== Предоставленные строки ==

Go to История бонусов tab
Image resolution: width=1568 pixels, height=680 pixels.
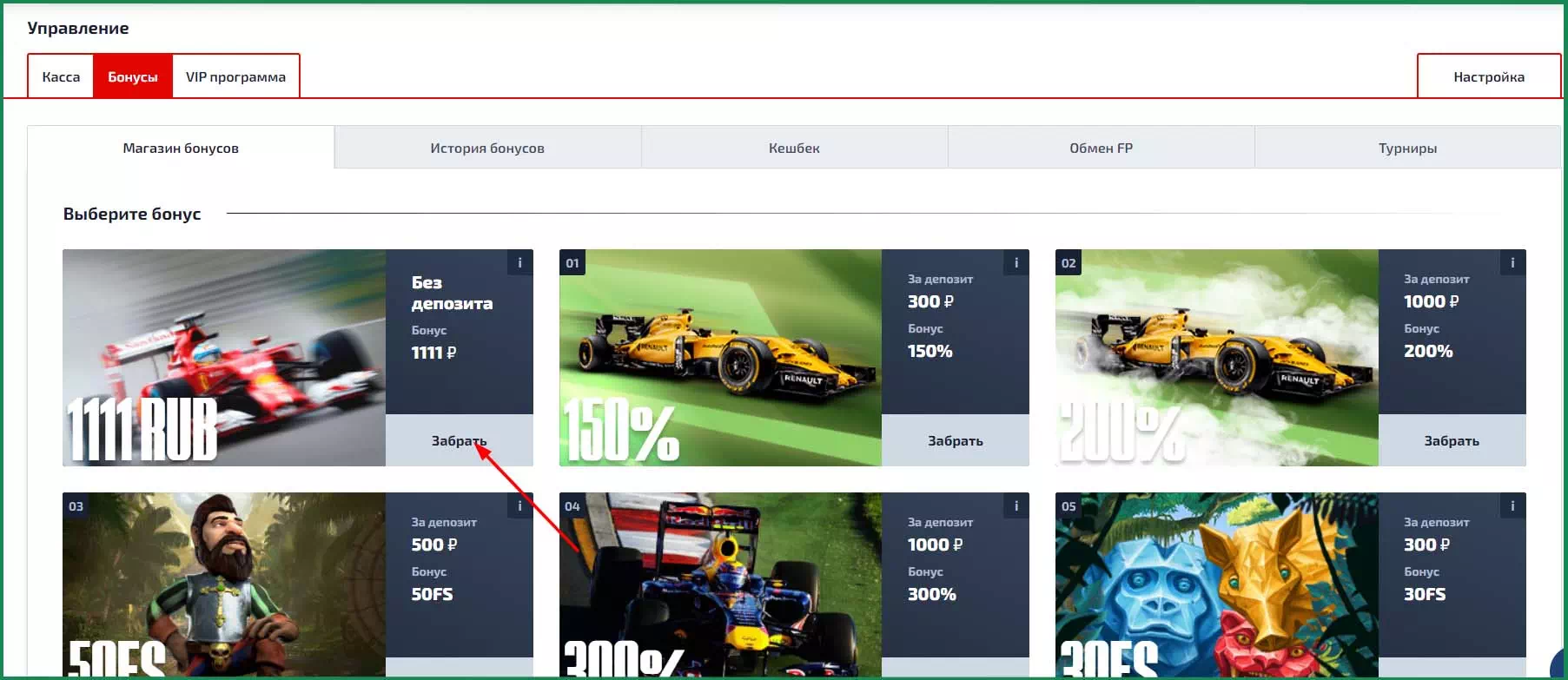tap(487, 148)
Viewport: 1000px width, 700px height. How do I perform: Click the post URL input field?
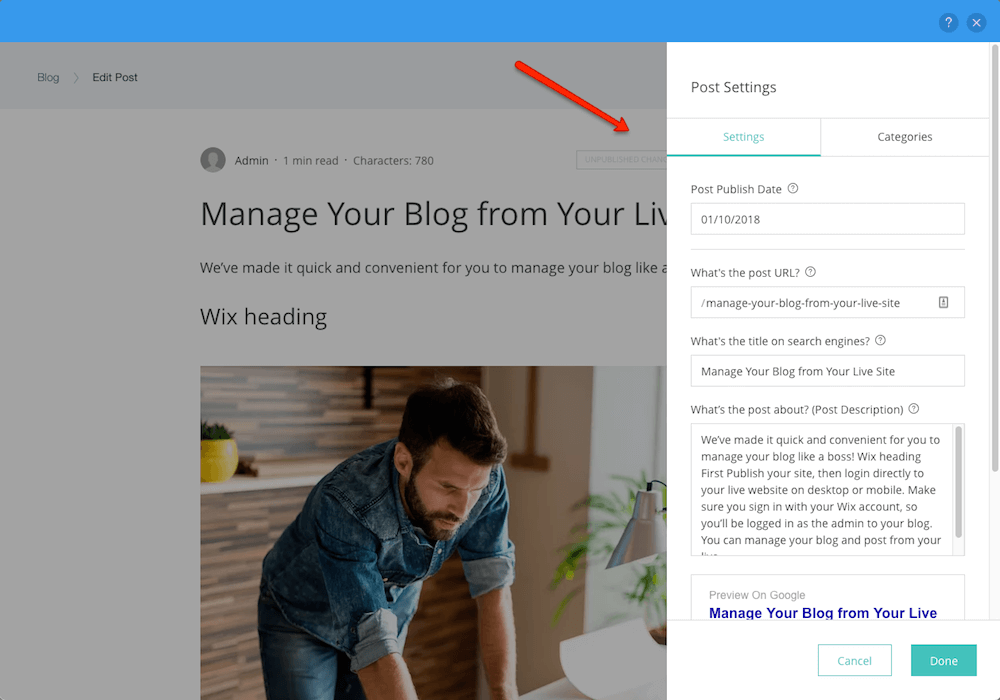click(x=827, y=303)
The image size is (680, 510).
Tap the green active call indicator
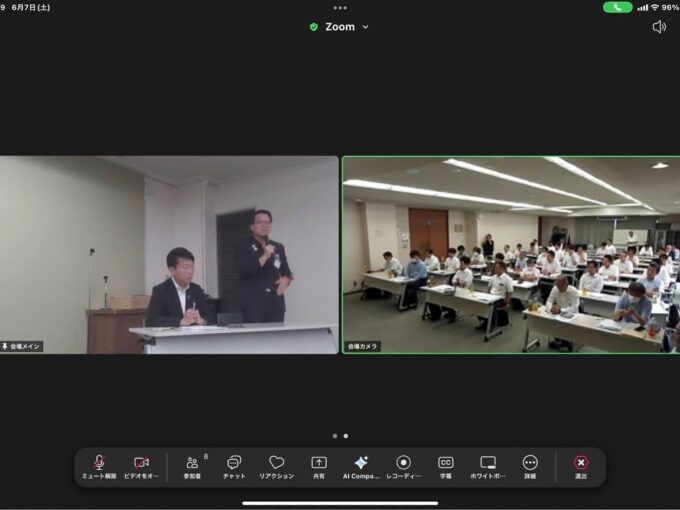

===

● **Ваше задание**: Перепечатайте без изменений строки от той, что содержит "Viewport: 1000px width, 700px", до самой последней строки, включая обе границы. Картинки в ответ не включайте.

● **Письменный ответ**:
Viewport: 1000px width, 700px height. How do I perform: Click the post URL input field?
click(x=827, y=303)
The image size is (680, 510).
Tap the green active call indicator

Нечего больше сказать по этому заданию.